Even with the decrease from past plans, the defense budget reflects pledges by officials to do all they could to insulate the costliest U.S. weapons program from federal budget cuts. Marillyn Hewson, chairman and chief executive of Bethesda, Md.-based Lockheed, predicted in a Feb. 10 interview that the company’s F-35 program is “going to continue to grow and become a larger part of our portfolio.”
Although the budget request will be down from the 42 fighters the Defense Department had projected it would buy next year, it’s an increase from the 29 the Pentagon requested and Congress approved for the current fiscal year.
“It would be inappropriate to comment or speculate prior to the formal budget release,” Lockheed spokeswoman Laura Siebert said in an e-mail when asked about the F-35 plans.
The projected price tag of $391.2 billion for an eventual fleet of 2,443 F-35s is a 68 percent increase from the estimate in 2001, measured in current dollars. The number of aircraft is 409 fewer than called for in the original program.
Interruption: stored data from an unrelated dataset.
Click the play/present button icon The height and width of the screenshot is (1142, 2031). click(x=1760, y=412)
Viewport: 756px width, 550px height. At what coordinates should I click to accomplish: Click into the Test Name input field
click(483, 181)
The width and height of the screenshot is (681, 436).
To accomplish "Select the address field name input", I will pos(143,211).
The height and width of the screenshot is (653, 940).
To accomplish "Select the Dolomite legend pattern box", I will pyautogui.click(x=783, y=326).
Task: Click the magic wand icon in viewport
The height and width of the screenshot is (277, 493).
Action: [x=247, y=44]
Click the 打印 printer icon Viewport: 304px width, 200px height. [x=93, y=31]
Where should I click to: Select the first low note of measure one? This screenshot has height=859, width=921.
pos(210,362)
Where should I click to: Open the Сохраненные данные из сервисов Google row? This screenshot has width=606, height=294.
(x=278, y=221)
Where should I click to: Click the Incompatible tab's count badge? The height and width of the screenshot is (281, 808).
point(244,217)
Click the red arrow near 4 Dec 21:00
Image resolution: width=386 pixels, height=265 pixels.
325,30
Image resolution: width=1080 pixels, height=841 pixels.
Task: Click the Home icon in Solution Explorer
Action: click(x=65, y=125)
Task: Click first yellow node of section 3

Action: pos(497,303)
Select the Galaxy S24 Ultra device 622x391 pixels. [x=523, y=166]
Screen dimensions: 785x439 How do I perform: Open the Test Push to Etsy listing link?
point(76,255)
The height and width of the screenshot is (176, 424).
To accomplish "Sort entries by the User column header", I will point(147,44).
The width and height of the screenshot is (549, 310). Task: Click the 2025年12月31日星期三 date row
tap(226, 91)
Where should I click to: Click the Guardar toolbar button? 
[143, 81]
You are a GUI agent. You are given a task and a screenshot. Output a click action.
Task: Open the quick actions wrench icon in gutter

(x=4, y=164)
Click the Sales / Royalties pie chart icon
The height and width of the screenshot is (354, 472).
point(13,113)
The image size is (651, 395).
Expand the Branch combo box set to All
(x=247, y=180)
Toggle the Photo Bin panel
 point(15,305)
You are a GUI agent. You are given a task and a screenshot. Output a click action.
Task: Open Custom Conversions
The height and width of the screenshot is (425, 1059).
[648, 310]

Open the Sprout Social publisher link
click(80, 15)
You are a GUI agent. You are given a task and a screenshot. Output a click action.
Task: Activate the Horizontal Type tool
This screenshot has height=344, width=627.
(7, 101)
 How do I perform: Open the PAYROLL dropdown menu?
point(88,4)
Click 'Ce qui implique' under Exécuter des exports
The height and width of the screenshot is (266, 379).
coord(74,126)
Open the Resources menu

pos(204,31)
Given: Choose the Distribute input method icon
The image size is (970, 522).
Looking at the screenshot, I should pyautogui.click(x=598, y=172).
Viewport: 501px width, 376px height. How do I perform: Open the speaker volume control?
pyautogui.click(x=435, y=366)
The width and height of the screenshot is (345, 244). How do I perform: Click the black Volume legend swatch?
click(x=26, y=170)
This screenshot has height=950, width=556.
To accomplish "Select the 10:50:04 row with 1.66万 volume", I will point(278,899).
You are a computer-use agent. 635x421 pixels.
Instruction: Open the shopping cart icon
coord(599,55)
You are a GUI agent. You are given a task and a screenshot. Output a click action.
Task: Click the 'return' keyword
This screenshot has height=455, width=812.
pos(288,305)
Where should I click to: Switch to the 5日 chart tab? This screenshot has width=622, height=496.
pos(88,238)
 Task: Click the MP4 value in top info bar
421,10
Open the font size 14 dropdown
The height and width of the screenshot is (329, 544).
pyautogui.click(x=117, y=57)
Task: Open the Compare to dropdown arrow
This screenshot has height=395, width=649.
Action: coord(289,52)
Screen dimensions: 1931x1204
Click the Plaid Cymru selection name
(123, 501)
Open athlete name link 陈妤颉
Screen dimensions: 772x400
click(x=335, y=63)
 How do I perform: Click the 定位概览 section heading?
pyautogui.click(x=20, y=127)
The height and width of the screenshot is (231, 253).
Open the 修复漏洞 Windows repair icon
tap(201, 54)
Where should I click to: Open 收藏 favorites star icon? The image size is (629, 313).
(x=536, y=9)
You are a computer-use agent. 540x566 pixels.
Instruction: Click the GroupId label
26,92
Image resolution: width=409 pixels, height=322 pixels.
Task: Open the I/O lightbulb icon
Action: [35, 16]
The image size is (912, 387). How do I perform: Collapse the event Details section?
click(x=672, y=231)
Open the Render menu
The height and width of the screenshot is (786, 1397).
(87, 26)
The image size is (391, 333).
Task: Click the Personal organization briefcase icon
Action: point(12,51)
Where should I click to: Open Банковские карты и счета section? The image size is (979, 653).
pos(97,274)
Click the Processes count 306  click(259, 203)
The Pentagon’s chief tester has repeatedly questioned the plane’s progress, finding last month that the fighter wasn’t sufficiently reliable in training flights last year.
The five-year defense budget plan also calls for 55 F-35s for the U.S. military in fiscal 2016, seven fewer than planned, and adds a projection for 96 of the jets in 2019. The figures don’t include purchases by other nations that are partners for the F-35. Among them are Britain, Norway, Australia, Italy and Canada.
Subcontractors on the F-35 include Northrop Grumman, BAE Systems and United Technologies’ Pratt & Whitney military engine unit.
Under last year’s bipartisan budget agreement, the Pentagon must reduce its total budget request by about $43 billion to stay within a cap of about $498 billion for fiscal 2015.
The spending request, not including spending on war operations, will be about $496 billion, with plans for it to increase to about $535 billion in fiscal 2016, officials said.
“Will there be cuts across the board?” Defense Secretary Chuck Hagel said this month in outlining the general approach he’s taking to hitting the budget cap. “Of course there will. You can’t do it any other way. Are there going to be adjustments across the board? Of course.”